**TASK ITEM:**
Lines in the records below that contain the word "Sort" must each be copied.

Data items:
◇ ◇ ◇ ◇ ◇

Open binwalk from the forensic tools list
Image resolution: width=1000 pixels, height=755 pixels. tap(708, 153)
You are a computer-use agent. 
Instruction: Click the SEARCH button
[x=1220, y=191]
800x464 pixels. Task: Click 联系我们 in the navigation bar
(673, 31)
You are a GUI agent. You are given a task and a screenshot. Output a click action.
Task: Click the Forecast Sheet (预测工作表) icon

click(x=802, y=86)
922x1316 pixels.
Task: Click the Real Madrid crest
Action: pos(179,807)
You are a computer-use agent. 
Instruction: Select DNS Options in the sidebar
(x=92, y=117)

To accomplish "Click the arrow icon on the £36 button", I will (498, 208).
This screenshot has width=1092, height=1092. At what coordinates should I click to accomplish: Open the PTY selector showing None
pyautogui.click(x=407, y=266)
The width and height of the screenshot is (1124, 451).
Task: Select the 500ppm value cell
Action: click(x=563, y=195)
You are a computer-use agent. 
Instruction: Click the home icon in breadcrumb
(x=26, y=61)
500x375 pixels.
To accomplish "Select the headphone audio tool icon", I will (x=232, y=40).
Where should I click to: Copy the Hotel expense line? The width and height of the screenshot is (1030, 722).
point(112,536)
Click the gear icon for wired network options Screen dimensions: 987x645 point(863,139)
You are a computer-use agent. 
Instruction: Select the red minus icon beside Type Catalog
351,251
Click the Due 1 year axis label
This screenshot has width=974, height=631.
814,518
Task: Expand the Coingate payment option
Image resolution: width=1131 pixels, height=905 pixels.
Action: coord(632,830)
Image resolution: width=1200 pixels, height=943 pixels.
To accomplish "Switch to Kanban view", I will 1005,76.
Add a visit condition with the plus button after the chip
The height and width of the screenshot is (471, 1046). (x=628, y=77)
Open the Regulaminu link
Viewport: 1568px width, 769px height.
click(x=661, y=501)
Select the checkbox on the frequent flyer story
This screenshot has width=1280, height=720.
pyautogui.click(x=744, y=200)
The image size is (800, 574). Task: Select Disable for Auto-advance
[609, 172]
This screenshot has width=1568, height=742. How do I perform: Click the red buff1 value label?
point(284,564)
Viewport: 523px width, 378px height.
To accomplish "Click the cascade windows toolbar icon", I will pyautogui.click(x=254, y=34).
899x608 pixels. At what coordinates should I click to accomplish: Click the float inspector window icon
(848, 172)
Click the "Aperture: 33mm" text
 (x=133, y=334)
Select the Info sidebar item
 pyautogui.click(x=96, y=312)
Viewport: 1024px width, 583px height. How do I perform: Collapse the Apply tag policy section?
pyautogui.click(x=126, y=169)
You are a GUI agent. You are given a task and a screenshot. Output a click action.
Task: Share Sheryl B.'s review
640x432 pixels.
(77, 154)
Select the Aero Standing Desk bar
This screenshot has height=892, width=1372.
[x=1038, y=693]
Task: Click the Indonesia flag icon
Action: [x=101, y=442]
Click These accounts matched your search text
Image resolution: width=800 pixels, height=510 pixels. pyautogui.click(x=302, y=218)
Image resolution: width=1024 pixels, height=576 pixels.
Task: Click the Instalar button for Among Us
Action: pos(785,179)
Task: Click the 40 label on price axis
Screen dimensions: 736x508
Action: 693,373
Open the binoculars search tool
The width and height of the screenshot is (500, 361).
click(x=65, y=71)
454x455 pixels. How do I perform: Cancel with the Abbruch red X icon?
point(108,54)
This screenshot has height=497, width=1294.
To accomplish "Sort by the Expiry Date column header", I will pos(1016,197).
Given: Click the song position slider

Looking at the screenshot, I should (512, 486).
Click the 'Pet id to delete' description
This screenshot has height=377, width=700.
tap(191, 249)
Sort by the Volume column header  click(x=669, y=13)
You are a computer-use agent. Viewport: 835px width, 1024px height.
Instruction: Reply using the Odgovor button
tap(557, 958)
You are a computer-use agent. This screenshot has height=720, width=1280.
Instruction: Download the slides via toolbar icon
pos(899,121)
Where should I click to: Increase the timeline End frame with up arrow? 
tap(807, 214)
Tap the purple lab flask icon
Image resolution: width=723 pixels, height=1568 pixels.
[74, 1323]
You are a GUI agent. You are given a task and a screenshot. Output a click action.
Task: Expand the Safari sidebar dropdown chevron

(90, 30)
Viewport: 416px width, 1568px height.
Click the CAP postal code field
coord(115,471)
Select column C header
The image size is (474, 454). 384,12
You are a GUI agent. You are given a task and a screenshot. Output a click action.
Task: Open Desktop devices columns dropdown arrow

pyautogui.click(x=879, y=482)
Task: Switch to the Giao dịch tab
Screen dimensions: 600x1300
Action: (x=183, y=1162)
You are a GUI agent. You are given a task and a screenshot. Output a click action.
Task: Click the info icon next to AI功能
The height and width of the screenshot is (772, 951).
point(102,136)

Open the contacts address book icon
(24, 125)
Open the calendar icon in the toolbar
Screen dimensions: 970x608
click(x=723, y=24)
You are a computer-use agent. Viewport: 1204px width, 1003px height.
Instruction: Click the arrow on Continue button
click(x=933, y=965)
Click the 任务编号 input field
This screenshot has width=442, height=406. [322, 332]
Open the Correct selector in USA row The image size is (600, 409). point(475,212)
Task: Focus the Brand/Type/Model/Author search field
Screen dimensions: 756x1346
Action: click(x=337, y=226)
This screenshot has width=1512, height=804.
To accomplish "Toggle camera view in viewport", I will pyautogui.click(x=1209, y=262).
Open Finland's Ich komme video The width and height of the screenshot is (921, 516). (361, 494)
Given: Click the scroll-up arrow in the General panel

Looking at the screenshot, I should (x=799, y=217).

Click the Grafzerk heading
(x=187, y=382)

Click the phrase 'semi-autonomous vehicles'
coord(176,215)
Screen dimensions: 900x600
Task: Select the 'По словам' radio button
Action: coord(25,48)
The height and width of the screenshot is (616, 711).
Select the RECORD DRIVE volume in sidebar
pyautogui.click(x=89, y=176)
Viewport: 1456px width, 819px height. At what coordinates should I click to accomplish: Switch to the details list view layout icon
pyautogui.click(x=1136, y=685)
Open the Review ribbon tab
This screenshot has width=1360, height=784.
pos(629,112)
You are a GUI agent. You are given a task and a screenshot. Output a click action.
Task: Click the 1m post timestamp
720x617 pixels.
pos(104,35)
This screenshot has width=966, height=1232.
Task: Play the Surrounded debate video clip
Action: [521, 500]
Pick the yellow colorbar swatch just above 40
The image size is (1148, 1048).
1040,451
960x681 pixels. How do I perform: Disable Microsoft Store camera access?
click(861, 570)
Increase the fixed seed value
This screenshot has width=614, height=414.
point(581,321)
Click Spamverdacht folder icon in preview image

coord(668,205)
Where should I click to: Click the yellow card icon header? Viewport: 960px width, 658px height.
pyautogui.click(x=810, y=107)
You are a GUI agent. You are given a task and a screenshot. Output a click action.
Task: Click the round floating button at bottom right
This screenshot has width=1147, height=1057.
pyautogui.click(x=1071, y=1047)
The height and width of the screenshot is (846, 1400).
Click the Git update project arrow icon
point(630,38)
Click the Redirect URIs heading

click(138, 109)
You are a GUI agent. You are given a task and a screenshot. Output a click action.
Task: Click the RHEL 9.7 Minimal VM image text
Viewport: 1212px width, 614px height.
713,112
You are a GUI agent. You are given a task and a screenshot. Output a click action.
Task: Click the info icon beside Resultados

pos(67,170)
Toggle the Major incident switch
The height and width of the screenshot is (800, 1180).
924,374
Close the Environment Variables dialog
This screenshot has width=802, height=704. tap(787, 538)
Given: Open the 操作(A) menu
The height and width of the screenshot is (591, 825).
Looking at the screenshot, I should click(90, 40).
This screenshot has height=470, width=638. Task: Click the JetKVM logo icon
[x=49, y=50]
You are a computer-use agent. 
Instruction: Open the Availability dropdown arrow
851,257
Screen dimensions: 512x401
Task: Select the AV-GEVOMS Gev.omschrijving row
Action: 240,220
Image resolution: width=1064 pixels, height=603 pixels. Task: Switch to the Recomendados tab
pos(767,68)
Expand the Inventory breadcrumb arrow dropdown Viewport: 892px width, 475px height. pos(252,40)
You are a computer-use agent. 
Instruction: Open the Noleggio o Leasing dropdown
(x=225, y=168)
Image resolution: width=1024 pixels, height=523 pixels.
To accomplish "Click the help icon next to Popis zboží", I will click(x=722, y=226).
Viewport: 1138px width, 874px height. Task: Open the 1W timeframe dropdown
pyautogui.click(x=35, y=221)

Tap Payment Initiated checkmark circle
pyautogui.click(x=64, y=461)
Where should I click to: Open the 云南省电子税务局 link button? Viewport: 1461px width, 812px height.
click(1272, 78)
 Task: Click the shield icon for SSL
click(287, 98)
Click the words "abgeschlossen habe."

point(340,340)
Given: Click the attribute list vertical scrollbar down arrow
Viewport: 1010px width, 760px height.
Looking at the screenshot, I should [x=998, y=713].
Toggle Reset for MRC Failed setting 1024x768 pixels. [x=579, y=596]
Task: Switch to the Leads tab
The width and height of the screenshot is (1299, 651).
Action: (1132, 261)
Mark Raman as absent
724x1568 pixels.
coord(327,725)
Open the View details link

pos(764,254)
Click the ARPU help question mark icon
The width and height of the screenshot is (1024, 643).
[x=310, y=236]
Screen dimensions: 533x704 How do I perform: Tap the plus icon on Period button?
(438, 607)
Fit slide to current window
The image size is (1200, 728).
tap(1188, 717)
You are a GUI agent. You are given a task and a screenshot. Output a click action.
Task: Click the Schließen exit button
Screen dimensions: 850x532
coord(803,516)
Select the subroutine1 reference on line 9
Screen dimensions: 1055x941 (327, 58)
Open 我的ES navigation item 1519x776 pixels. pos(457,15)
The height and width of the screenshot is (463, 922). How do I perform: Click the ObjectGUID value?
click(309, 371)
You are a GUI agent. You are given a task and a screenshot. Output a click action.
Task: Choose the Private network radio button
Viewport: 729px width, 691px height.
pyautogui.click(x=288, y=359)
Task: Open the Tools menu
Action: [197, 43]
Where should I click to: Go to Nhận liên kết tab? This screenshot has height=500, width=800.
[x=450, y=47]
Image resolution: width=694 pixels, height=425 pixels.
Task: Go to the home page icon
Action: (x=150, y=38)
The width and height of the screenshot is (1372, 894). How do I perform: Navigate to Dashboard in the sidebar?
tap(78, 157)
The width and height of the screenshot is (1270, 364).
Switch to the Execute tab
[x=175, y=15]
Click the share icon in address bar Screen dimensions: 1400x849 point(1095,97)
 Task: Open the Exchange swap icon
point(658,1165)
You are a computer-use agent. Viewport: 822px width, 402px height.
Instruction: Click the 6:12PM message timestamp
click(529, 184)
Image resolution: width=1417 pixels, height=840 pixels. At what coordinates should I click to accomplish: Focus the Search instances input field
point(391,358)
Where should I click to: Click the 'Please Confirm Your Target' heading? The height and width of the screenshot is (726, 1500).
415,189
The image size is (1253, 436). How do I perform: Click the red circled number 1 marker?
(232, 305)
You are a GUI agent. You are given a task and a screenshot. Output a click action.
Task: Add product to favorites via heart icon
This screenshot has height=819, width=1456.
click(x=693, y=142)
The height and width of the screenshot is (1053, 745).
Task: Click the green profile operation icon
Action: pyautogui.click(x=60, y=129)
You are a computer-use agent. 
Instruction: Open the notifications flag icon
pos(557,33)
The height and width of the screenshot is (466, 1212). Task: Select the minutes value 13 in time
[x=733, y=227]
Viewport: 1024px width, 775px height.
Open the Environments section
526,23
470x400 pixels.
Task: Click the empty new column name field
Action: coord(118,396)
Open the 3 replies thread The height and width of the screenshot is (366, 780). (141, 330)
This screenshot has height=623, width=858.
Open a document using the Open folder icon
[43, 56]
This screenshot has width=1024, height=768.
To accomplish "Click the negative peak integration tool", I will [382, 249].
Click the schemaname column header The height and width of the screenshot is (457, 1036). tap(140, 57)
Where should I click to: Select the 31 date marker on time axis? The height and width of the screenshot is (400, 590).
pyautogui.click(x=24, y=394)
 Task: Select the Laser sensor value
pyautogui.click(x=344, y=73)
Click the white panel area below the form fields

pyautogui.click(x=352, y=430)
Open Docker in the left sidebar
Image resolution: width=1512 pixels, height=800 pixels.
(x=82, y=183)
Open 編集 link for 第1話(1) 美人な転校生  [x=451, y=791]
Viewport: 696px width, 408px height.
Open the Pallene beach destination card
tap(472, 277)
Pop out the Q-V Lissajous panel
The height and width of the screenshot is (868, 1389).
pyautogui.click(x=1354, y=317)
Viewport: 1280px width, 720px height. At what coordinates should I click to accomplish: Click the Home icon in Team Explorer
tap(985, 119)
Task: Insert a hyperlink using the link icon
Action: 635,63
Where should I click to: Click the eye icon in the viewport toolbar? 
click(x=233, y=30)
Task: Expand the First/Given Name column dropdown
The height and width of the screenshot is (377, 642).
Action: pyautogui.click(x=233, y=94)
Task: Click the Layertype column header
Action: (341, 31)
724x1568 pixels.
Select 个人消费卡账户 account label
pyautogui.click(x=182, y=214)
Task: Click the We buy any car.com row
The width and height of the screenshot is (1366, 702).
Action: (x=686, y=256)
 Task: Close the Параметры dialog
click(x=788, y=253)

◇ ◇ ◇ ◇ ◇

**OUTPUT OF THE EXERCISE:**
To accomplish "Sort by the Expiry Date column header", I will pos(1016,197).
Sort by the Volume column header  click(x=669, y=13)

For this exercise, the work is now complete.